Conversion of Early Tamizh Brahmi Characters into Modern Tamil Characters Using Template Matching Algorithm

DOI : 10.17577/IJERTCONV6IS08003

Download Full-Text PDF Cite this Publication

Text Only Version

Conversion of Early Tamizh Brahmi Characters into Modern Tamil Characters Using Template Matching Algorithm

S. Mageshwaran

Department of Computer Science and Engineering, Anna University, India

G. Alagumalaikannan

Department of Computer Science and Engineering, Anna University, India

C. Ravishankar

Department of Computer Science and Engineering, Anna University, India

M. Kavin

Department of Computer Science and Engineering, Anna University, India

S. S. L. DuraiArumugam

Department of Computer Science and Engineering, Anna University, India

Abstract:- Optical Character Recognition by using Template Matching is a system prototype that useful to recognize the character or alphabet by comparing two images of the alphabet. The objectives of this system prototype are to develop a prototype for the Optical Character Recognition (OCR) system and to implement the Template Matching algorithm in developing the system prototype. This system prototype has its own scopes which are using Template Matching as the algorithm that applied to recognize the characters, characters to be tested are Early Tamil Brahmi letters, grey-scale images were used, using .PNG image format with 53 x 53 image size and recognizing the characters by comparing between two images. The purpose of this system prototype is to solve the problem in recognizing the character which is before that it is difficult to recognize the character without using any techniques and Template Matching is as one of the solution to overcome the problem. Python3.5 is the software tool that was used in developing the system prototype. There are a few processes that were involved in this system prototype. The processes are starting from the acquisition process, filtering process, threshold the image, clustering the image of alphabet and lastly recognize the alphabet. All of these processes are very important to get the result of recognition after comparing the two character images.

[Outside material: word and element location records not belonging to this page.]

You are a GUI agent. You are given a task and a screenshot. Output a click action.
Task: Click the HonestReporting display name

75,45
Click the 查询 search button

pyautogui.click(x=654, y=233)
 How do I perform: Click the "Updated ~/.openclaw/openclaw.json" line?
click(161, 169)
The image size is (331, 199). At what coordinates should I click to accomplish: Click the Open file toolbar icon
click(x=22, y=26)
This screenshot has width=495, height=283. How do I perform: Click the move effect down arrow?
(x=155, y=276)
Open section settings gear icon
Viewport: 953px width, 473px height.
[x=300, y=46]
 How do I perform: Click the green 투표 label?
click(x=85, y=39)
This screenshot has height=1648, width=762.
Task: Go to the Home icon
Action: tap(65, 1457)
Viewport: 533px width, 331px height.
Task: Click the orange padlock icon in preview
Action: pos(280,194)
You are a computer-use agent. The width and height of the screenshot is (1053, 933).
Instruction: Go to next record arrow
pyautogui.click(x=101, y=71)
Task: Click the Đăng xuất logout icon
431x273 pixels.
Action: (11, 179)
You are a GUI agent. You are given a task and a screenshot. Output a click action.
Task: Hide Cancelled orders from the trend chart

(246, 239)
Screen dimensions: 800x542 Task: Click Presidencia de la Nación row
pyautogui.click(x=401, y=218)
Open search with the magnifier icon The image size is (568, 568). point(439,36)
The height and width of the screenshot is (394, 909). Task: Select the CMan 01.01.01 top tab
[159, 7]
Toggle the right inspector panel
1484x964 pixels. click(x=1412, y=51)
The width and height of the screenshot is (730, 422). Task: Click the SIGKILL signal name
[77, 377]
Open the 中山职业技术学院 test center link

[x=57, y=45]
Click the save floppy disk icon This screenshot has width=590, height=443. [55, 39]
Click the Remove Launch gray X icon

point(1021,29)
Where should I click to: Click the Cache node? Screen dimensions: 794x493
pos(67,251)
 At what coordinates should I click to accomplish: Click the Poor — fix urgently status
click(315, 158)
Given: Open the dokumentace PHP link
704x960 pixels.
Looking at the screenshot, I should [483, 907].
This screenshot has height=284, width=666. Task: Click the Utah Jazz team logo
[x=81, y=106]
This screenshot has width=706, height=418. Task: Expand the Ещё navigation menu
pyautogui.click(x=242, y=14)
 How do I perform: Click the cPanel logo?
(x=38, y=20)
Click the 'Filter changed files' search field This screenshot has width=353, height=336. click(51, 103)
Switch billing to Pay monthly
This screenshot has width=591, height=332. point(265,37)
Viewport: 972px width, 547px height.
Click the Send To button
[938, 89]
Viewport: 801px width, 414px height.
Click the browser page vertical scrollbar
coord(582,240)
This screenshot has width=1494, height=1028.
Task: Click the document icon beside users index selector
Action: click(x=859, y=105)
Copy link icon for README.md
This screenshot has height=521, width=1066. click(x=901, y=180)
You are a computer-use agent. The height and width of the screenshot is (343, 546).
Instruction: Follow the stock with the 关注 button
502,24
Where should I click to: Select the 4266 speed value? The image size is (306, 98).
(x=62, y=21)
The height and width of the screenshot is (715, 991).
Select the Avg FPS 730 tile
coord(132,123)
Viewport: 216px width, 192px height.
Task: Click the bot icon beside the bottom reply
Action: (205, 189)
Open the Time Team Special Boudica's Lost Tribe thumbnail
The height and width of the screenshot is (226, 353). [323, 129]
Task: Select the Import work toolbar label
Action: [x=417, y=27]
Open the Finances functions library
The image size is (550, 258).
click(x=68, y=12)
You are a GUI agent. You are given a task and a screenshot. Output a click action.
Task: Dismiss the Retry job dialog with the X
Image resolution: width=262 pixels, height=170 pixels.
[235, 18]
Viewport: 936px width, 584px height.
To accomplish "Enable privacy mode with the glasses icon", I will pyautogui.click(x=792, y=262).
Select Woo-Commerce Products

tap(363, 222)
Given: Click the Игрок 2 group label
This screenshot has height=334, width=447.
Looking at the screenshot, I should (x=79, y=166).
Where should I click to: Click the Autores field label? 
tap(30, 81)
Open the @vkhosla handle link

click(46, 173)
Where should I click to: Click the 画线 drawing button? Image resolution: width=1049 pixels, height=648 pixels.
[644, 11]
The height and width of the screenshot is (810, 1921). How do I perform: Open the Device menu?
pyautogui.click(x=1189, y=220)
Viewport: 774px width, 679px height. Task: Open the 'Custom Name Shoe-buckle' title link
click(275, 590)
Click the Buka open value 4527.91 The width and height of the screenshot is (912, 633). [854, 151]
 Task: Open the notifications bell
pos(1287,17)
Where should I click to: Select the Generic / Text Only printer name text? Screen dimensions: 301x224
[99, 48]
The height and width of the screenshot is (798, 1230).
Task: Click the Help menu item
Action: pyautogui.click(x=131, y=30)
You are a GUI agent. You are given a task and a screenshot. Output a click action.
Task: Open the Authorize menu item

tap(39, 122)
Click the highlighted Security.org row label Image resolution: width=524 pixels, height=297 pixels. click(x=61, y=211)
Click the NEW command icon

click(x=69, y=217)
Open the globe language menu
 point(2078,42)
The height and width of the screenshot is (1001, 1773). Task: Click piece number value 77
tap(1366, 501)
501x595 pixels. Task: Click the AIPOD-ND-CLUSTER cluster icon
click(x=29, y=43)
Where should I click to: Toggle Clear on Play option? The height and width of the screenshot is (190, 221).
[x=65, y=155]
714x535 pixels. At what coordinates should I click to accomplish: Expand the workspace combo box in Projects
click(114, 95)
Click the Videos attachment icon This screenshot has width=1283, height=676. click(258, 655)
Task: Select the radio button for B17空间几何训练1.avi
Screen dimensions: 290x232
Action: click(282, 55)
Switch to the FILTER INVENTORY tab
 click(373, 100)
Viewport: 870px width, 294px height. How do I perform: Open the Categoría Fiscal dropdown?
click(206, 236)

Keywords: Image Processing, Corner Detection, Template matching, Python,OCR

  1. INTRODUCTION

    Optical Character Recognition is the process whereby typed or printed pages can be scanned into computer systems, and their contents recognized and converted into machine- readable code [1]. Template matching is one of the Optical Character Recognition techniques. Template matching is the process of finding the location of a sub image called a template inside an image. Once a number of corresponding templates is found their centres are used as corresponding points to determine the registration parameters. Template matching involves determining similarities between a given template and windows of the same size in an image and

    identifying the window that produces the highest similarity measure. It works by comparing derived image features of the image and the template for each possible displacement of the template. The Optical Character Recognition (OCR) applications are very important in many fields. Some of the fields which the OCR applications were used are such as in business, banking, government, travel industry and hotel industry. In the business, the OCR applications are used for data entry automation for ordering entry and file folder tracking of names and numbers. Besides, in government, the OCR applications were used for utility billing such as tax, water, fee, voting cards and license bills. Airline tickets and passports are also the OCR applications in Travel Industry field [2].

  2. PROBLEM STATEMENT

    The earliest OCR that was only converts or reads only English, modern language characters from an image

    .There is no system to read ancient Early Tamil Brahmi characters from an image. So to overcome this problem, Template Matching is one of the solutions that were suitable to implement in recognizing the optical character because of the simple algorithm that was used.

  3. PROPOSED SYSTEM

    The main drawback of the existing system is that it translates only modern languages [1][2]. The main idea of our proposed system is that applying image processing techniques [5] for this translation process and create the basic methodology for translating the Early Tamizh Brahmi characters.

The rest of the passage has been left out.